TASK REQUIREMENTS:
a) Can you sum up the farmhouse renovation text below in two sentences?
b) Could you carry the farmhouse renovation text further, picking up after its final sentence?

READING TEXT:
== Segment start ==

When wandering around the property’s six other structures, Brammah and Shlom noticed that the previous owners serendipitously used the near exact hues the pair were planning to, just not in the main house. “There was a sense of relief that we didn’t have to go down the traditional white Australian farmhouse aesthetic,” Shlom says. The team ran wild, painting everything in their tracks—except for the facade, which was already the perfect earthy terracotta-pink.
The doors are often flung open to take advantage of the mild weather, so the entry and hallway are color-matched to the exterior for the ultimate indoor-outdoor flow. Custom linen lantern shades sway in the country breeze, which can be felt from the front of the house through to the back. “Weirdly enough, those covers were the one thing we knew we needed,” Shlom says. “It creates a movement that you can’t get with hard lighting.”
In the home’s primary living area, the duo stuck to a moodier palette. A deep teal washes the shiplap walls, a dramatic backdrop for the scores of thrifted furniture from Facebook Marketplace and Etsy (to use the incredibly tight budget as efficiently as possible). “I’m proud that we had to get creative when sourcing,” says Brammah. “There are pieces from all over the world now.” The sofa was the big splurge—Brammah knew it would be the gathering spot every evening. A high-low mix, the frame was custom-made and then slipcovered in ochre-hued fabric. “You can swap the cover; the material was only $15 a yard. This way the seat remains as comfortable as possible throughout the years,” she says.
Across the way in one of the guest bedrooms, an elaborate wood cutout adorns a set of twin built-in bunk beds. “It’s the first thing you see walking up to that room,” says Brammah. “We needed it to make a bigger statement than a standard bed frame.” And due to its wavy top edge, there’s no worry about knocking heads—in fact, you can avoid it altogether; the end remains open for easy access via a ladder.
Upstairs, the primary bedroom is an amalgamation of the rest of the interiors. The salmon pink walls are just a shade lighter than the exterior, and a blue-green four-poster coordinates with the living room. “You feel like you’re wrapped up in the warmth any time you enter,” Shlom explains. And the guest bedroom downstairs is no different; its butter yellow walls and a shaggy checkerboard rug coax you to relax.

== Segment end ==

SOURCE MATERIAL:
== Segment start ==

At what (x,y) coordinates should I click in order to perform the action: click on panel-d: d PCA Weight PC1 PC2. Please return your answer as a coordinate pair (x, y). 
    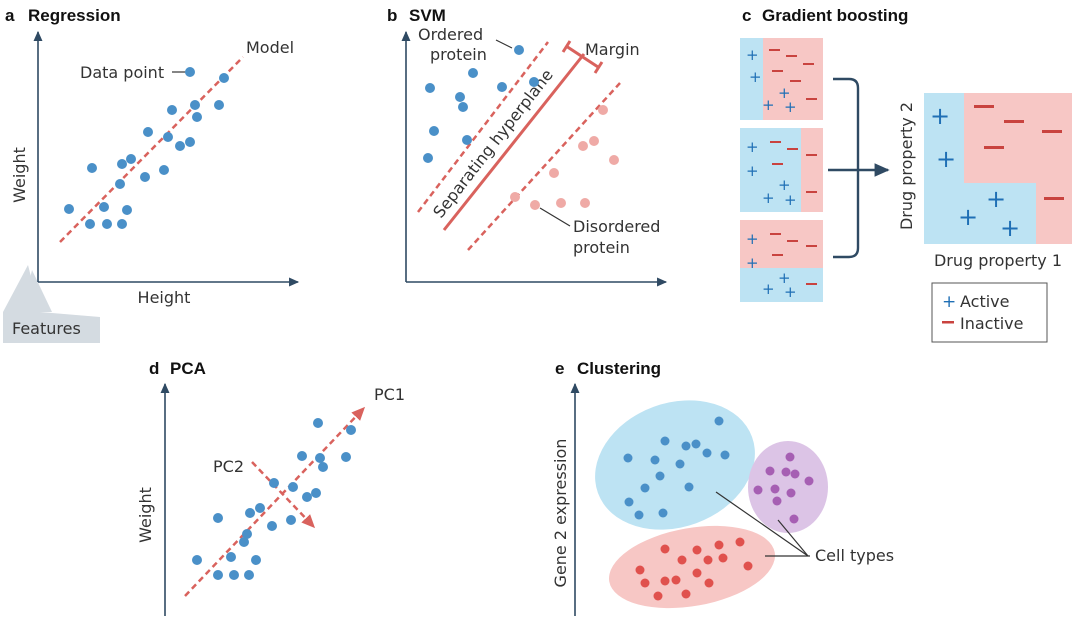
    Looking at the image, I should click on (270, 488).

== Segment end ==

ANSWERS BY ITEM:
a) Brammah and Shlom painted the house in hues nearly identical to those the previous owners had used on the property's other structures, leaving the terracotta-pink facade as it was and color-matching the entry and hallway to the exterior. Inside, they washed the living area's shiplap in deep teal behind thrifted furniture and a custom slipcovered sofa, added an elaborate wood cutout to the built-in bunk beds, and gave the bedrooms salmon pink and butter yellow walls.

b)
There’s a subtle common thread weaving everything together: scallops. Taking shape by way of the marble backsplash in the primary bathroom (“You’re getting the stone cut anyway, so why not make it fun,” says Brammah) and the mustard yellow island in the kitchen, for the Duet designers, it’s all in the details. “The shape adds some roundness to the vertical paneling,” Shlom explains. Even the valances in the sunny sitting room got in on the fun with a traditional wave pattern on one side and an abstract take on the other.
In the kitchen, those minute moments show up in full force, from the cabinetry’s inset arches to the mere 4 inches of marble backsplash (don’t worry about grease splashes—because of the inconsistent use, the pair figured that the durable paint can handle it).
Midway through the project, the homeowners decided they’d rather use the house as a wedding venue, but the designers’ original brief never changed. “It’s still about how you end up living and enjoying and discovering all these little details through exploring the home,” they say. Brammah and Shlom didn’t leave anything to chance, down to the scrunchie-covered pendant cords and the pastel blue window frames. “The families may not truly notice it until years later, but I know they’re there,” Shlom says.